**RECORDED DATA**.

....

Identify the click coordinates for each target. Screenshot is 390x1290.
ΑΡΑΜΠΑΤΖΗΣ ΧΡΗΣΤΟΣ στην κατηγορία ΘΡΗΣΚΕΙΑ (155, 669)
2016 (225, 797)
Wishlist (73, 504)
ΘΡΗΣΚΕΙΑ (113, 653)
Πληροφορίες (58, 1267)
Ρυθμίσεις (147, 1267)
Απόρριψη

....

**TASK TO CARRY OUT**. Set down the records above once more, exactly as given.

**RESULT FOR THIS TASK**.
Identify the click coordinates for each target. Screenshot is 390x1290.
ΑΡΑΜΠΑΤΖΗΣ ΧΡΗΣΤΟΣ στην κατηγορία ΘΡΗΣΚΕΙΑ (155, 669)
2016 (225, 797)
Wishlist (73, 504)
ΘΡΗΣΚΕΙΑ (113, 653)
Πληροφορίες (58, 1267)
Ρυθμίσεις (147, 1267)
Απόρριψη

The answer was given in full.